Lami's tracks are the most musical of the bunch, sounding almost like Philip Jeck at times. An ominous low-end drone underpins 'Untitled 1', while crumbling bells and lurching no-speed vocals curve thru the haze leaving haunted vapors. 'Untitled 2' is odder still, pasting bell sounds over disorienting landscapes that sound like everywhere and nowhere: fragments of music can just about be heard over insect sounds and household rattles, but everything exists in a psychedelic no-place.

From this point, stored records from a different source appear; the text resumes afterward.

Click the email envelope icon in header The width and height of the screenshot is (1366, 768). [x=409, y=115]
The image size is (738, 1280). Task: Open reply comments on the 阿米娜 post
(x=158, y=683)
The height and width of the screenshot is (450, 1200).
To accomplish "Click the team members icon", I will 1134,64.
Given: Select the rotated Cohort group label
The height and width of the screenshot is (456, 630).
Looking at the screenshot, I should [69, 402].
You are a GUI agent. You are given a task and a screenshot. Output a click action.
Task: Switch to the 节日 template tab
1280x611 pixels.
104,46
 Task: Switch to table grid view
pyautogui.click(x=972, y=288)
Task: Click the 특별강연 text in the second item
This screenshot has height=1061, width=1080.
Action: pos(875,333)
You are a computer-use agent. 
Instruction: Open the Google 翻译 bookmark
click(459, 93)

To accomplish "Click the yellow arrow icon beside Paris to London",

Cardoso's Hannibal Chew III material shouldn't surprise fans of the prolific artist's catalog. He augments historic field recordings made in locations like Pondicherry, Jaipur and Varanasi with instrumental jams, creating a wild alien atmosphere that sounds like India rebuilt by a deepfake AI. Bardo Todol finishes things off with the most straightforward takes, overlaying a sequence of 2012 field recordings to stitch a collage of scrapes, belches and buzzing, animal groans. Transportive shit.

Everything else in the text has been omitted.